Further investigations revealed that HPV infection can impact the development of PCa by triggering chronic inflammatory processes, resulting in DNA damage [6, 7]. HPV-driven cancers possess a widely distributed exogenous virus that creates a specific mutagenic environment. HPV genes can disrupt crucial pathways responsible for preserving genome integrity. Eventually, this disruption gives rise to additional genetic mutations, allowing the initiation of cancer [8]. PCa is regarded as being closely associated with accumulation of somatic mutations in the prostate epithelial cell genome, and the Cancer Genome Atlas (TCGA) taxonomy [9] for PCa is based on seven important oncogenic drivers, including ERG, ETV1, ETV4, FLI1, SPOP, FOXA1, and IDH1. In total, 68.4% of Chinese PCa cases can be attributed to one of the TCGA taxonomies [10]. However, whether HPV infection in PCa causes genomic alterations and subsequently contributes to tumor initiation and progression has not been fully investigated.

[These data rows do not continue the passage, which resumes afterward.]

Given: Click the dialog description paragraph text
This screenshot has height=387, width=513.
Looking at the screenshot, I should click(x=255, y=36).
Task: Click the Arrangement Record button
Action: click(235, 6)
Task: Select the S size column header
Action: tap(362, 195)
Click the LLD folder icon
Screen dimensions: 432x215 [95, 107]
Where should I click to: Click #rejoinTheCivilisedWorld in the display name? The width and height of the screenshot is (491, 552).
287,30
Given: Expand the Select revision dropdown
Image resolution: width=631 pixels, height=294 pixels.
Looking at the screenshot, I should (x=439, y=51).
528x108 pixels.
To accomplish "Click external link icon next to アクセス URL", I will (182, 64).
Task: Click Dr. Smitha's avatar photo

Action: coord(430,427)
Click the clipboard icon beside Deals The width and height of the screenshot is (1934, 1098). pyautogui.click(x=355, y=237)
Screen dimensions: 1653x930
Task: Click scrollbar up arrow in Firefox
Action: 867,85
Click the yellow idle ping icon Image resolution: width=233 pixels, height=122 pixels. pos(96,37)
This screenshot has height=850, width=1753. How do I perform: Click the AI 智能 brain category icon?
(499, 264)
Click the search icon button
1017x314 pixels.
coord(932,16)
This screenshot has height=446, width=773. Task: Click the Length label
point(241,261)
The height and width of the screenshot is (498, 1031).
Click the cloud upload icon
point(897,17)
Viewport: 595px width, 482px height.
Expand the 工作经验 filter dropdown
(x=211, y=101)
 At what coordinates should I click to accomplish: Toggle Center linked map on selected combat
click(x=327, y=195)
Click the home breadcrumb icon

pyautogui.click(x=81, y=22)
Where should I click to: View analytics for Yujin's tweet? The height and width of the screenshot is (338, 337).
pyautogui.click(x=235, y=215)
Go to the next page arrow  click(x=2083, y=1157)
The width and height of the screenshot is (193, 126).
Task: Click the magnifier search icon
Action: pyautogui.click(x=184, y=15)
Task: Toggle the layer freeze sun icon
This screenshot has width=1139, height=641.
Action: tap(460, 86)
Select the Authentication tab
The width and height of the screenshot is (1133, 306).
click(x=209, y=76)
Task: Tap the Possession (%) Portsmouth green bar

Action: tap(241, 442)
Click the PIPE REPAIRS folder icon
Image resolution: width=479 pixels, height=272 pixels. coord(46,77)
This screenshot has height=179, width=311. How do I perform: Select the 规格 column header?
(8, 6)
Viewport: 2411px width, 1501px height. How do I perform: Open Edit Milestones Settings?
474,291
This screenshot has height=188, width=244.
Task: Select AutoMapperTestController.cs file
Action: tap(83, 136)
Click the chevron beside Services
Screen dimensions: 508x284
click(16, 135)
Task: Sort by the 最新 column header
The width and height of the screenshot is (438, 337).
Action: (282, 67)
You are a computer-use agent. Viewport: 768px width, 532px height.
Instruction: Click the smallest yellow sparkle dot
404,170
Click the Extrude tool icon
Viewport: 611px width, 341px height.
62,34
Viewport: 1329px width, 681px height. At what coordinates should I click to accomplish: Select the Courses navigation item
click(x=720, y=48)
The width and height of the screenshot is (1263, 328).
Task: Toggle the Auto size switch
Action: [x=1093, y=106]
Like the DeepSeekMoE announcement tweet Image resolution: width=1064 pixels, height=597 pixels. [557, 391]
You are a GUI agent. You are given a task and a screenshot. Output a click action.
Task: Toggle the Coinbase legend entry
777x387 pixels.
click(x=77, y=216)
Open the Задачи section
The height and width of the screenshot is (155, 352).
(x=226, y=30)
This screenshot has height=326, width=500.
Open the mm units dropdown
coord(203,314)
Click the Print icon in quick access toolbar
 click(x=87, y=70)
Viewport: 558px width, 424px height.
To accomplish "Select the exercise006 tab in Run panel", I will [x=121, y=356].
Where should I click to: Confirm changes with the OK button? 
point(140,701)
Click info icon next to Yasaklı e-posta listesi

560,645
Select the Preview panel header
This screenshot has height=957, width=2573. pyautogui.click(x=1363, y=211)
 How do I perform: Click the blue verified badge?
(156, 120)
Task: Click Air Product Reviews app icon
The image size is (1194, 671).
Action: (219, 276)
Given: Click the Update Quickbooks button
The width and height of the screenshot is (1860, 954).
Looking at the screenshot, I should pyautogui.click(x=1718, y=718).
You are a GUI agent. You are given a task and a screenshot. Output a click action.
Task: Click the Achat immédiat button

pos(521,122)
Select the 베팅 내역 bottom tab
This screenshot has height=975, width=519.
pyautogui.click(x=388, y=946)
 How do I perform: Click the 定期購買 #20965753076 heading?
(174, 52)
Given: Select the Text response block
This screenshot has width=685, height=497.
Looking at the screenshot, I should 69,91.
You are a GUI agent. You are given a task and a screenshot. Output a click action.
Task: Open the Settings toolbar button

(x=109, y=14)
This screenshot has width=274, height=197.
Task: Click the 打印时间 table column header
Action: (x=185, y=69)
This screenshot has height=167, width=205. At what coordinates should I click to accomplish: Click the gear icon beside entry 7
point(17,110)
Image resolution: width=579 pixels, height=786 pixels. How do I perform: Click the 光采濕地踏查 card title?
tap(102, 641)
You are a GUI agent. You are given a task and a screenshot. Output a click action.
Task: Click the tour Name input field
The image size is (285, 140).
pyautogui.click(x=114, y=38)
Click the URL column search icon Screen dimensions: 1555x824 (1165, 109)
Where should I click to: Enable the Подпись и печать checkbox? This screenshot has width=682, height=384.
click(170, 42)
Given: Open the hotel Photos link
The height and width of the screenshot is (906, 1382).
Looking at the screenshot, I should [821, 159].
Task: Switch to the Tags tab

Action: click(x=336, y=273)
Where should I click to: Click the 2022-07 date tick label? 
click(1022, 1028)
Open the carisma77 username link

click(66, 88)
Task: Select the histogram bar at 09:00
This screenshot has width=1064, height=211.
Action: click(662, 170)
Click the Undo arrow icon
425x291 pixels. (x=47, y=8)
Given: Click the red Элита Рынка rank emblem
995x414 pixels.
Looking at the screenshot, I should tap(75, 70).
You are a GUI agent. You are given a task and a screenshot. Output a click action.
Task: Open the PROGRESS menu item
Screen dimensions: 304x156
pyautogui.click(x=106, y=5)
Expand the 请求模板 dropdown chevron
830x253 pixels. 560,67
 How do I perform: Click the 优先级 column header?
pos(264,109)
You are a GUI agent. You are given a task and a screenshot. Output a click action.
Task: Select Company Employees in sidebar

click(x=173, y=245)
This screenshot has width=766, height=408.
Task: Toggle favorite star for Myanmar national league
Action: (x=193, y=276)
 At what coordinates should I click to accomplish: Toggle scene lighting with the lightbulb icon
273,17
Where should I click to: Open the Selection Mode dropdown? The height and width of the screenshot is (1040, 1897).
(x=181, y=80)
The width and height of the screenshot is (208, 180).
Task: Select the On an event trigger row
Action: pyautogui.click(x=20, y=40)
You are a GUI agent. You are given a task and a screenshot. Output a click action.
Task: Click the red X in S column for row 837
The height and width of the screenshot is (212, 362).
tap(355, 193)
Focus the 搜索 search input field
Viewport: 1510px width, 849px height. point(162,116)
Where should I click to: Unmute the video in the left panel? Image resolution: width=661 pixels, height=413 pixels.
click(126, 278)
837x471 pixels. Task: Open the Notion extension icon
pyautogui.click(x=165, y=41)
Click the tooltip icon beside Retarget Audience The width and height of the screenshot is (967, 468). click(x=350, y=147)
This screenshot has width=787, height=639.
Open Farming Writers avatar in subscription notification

In this study, we investigated hrHPV prevalence using capture sequencing in 59 Chinese PCa patients, and performed whole-exome sequencing (WES) to evaluate the association between the HPV status and genomic alterations. This study aimed to characterize the distinct molecular landscape of hrHPV-positive and hrHPV-negative PCas. We believe that elucidating the causative role of hrHPV in PCa will help to strengthen calls for cancer screening and vaccination programs.

Methods

Patients and samples

The study was approved by the Ethics Committee of the Central Hospital of Wuhan in China (WHZXKYL2022-047). We recruited 59 PCa patients admitted to our hospital from January 2019 to December 2020. Formalin-fixed, paraffin-embedded (FFPE) tissue blocks were examined by an experienced pathologist to select tumor samples with malignant cell purities over 70% and adjacent normal tissues. All patients provided signed informed consent before enrollment.

For each FFPE sample, DNA was extracted using E.A.N., an FFPE DNA Kit (Omega Biotek) according to the manufacturer’s protocol. The DNA concentration was quantified using a Qubit 4.0 Fluorometer. The fragment length and degradation were assessed by a Qsep100 bioanalyzer (BIOptic). The DNA was stored at – 20 °C before use.

HPV genotyping by capture sequencing

Capture sequencing was performed as described previously [11]. Briefly, we designed a custom panel containing the whole-genome sequences of 15 types of hrHPV, and ordered a biotinylated RNA probe library from IDT (IDT, USA).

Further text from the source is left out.